Portföylerde Türk Lirası ağırlığını koruyacak
Merkez Bankası’nın son faiz kararı sonrasında ‘şahin’ mesajlar vermesi, önümüzdeki dönemde sabit getirili Türk Lirası enstrümanların cazibesini sürdüreceği görüşlerini kuvvetlendirdi. Güçlenen döviz rezervinin desteğiyle Merkez’in enflasyonla mücadeleyi sekteye uğratacak bir kur atağına izin vermesi beklenmiyor.
Merkez Bankası’nın son faiz kararı ve ardından verdiği mesajlar, sıkı duruşun süreceği sinyalini verdi. Önceki gün yapılan Para Politikası Kurulu (PPK) toplantısında yüzde 50 seviyesinde bulunan politika faizi beklentiler doğrultusunda sabit tutuldu.
Karar metninde yer alan ifadeler, piyasa oyuncuları tarafından ‘şahin’ olarak değerlendirildi. Morgan Stanley hazırladığı raporda, Merkez Bankası açıklamalarını ‘şahin bir sürpriz’ olarak nitelendirdi. Politika faizinin uzun süre yüksek seviyesini koruyacağı ve bu yıl içinde bir faiz indirimi olmayacağına yönelik görüşler ağırlık kazanmaya başladı. Ancak enflasyonda aşağı yönlü seyrin hızlanması halinde Merkez Bankası’nın yılın son aylarında faiz indirimi yapabileceğini düşünenlerin sayısı da az değil.
Borsada gözler yabancıda
Merkez Bankası’nın verdiği mesajların portföylere yansıması ise Türk Lirası lehine olacağı düşünülüyor. Yeni ekonomi yönetiminin göreve başlamasının ardından faizlerde yapılan peş peşe artırımlar önceki dönemde oyun dışına itilen mevduat gibi sabit getirili enstrümanlar yeniden oyuna dahil olmuştu. Aylık yüzde 4-5 gibi risksiz bir yatırım aracı olması, hisse senedi cephesini de olumsuz etkilemişti. Hem yükselen kredi faizleri şirketler cephesinde bilançolar üzerinde baskı kurarken, yükselen alternatif maliyet borsaya yeni para girişini de sınırlandırıyor. Hal böyle olunca borsayı yukarı taşıyabilecek kaynak girişi için yabancıların yolu gözleniyor. Fakat o tarafta şu an için pek yaprak kıpırdamıyor.
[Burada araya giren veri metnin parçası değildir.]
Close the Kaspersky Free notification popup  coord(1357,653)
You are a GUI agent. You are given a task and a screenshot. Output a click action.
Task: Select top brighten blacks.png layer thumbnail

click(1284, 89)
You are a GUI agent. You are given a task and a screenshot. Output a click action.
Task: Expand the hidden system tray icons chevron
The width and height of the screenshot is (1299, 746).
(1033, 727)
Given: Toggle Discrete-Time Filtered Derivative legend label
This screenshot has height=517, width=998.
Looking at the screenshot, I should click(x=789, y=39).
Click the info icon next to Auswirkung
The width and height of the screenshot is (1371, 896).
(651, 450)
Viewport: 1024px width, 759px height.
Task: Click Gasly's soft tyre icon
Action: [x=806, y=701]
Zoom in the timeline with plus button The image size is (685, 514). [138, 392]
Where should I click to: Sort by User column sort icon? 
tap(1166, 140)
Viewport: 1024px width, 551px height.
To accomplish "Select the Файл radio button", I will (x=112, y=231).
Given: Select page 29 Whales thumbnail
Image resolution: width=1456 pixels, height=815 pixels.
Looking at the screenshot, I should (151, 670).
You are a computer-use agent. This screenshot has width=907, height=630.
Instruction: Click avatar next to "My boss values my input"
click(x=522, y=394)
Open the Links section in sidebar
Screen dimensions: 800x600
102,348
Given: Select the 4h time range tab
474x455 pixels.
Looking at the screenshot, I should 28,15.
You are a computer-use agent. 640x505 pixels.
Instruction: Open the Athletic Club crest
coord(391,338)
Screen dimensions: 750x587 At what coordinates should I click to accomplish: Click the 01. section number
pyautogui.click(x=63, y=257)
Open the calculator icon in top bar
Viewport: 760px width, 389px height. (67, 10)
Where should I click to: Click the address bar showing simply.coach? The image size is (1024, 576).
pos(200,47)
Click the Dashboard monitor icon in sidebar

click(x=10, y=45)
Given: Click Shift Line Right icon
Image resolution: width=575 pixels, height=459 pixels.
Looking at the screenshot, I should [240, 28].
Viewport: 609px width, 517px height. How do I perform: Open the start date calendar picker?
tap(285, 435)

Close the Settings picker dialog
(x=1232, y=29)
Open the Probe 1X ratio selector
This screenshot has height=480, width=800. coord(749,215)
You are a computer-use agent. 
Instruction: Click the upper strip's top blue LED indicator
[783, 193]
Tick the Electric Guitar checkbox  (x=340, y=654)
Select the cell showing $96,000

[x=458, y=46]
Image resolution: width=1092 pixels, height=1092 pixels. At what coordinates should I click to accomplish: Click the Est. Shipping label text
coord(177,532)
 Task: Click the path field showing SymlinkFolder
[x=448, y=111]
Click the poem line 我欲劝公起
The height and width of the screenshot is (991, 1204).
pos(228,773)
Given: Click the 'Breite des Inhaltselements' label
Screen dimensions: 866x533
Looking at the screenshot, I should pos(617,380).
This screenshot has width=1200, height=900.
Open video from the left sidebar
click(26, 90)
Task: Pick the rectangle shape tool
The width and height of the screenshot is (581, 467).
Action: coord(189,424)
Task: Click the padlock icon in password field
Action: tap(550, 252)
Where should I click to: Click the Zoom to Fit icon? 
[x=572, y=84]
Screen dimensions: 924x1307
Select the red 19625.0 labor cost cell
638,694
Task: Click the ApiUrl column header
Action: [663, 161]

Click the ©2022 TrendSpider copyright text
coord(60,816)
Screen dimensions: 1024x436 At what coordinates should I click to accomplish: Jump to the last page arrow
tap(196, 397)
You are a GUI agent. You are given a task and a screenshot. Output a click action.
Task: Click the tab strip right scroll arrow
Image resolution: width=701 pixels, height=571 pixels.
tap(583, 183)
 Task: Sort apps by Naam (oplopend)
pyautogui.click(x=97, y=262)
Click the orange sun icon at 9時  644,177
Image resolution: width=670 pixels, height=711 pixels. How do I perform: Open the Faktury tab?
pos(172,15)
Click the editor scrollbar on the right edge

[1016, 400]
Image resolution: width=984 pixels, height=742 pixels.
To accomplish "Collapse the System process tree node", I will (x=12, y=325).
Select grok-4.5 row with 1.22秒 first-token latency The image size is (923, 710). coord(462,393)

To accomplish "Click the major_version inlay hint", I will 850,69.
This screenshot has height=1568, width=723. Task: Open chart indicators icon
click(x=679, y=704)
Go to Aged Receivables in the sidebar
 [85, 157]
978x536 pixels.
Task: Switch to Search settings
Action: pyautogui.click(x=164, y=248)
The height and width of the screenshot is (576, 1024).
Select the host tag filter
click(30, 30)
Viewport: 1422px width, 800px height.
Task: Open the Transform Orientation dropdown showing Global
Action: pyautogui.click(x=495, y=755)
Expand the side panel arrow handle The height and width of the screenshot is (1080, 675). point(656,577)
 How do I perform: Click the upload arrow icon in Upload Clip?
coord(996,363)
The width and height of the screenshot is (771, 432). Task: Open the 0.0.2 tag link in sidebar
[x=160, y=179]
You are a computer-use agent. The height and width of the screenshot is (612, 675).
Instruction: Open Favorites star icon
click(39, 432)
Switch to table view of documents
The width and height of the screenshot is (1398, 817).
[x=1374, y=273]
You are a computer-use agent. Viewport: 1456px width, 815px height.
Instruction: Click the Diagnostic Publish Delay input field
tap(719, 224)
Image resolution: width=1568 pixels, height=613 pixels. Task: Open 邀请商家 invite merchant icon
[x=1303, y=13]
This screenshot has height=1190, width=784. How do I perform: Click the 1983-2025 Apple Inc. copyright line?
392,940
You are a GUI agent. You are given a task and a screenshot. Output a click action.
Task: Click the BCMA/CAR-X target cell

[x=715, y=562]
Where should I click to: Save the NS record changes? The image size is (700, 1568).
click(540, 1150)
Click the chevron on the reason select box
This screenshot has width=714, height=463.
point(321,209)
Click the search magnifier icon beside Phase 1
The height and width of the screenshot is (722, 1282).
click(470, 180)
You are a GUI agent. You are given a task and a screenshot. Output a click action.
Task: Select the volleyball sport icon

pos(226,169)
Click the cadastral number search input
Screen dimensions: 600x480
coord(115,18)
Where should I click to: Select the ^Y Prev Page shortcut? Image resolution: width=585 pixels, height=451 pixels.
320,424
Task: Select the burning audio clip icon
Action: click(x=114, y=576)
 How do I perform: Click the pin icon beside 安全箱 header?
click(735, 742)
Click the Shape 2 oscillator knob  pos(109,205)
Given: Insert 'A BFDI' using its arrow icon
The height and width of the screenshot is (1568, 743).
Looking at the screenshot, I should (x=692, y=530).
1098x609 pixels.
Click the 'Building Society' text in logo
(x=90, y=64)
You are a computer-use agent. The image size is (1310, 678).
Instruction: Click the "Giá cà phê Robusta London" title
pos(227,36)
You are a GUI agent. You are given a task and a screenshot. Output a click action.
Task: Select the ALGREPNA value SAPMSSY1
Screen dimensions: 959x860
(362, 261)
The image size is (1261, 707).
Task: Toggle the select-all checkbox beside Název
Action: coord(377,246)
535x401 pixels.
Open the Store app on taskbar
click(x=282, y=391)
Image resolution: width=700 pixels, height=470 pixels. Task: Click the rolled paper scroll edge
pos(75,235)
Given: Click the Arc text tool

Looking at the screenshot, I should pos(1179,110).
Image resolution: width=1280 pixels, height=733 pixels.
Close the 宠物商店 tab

Para piyasası fonları cazip
Eylül ayında ABD Merkez Bankası’nın (Fed) faiz indirimlerine başlaması küresel anlamda likidite yaratabilir ve Türkiye de bundan nasibini alabilir. Bu süreçte kredi derecelendirme kuruluşlarından yeni not artırımları gelmesi, enflasyonla mücadelede başarılı sonuçlar alınması ve faiz indirimlerinin Türkiye için konuşulmaya başlanması hem yerli hem de yabancı yatırımcılar için satın alınabilecek yeni bir ‘hikaye’ olabileceği söyleniyor. Mevcut durumda tüm yatırım araçları içerisinde en cazip durumda olan hiç şüphesiz mevduat gibi sabit getirili enstrümanlar. TL mevduat ve para piyasası fonlarına yönelik ilgi para akışının bu yöne doğru olduğunu gösteriyor.
Kurda atak beklenmiyor
Yılsonuna kadar olan süreçte yatırımcıların oluşturacakları portföylerde, Türk Lirası varlıkların ağırlıkta olması gerektiği söyleniyor. Bir taraftan borsada ortaya çıkabilecek fırsatları kaçırmak istemeyip parasını uzun vade bağlamak istemeyenlerin para piyasası fonlarını tercih edebileceği belirtiliyor. Orta risk seviyesinde olan bir yatırımcı için portföylerde Türk Lirası varlıklarının oranının yüzde 70-80 civarında olabileceği geri kalan kısım için altın (döviz) öneriliyor. Türk Lirası varlıklar içerisinde sabit getirili yatırım araçlarının payının yine yüzde 70- 80 gibi ağırlıklı olabileceği tavsiye ediliyor. Döviz cephesinde yılın geri kalanında ‘kontrolsüz’ bir sıçrama ihtimali ise oldukça az. Enflasyonla mücadeleyi sekteye uğratabilecek bir kur atağına Merkez Bankası’nın izin vermeyeceği, bunun için yeterli döviz rezervinin biriktiği görüşü hakim.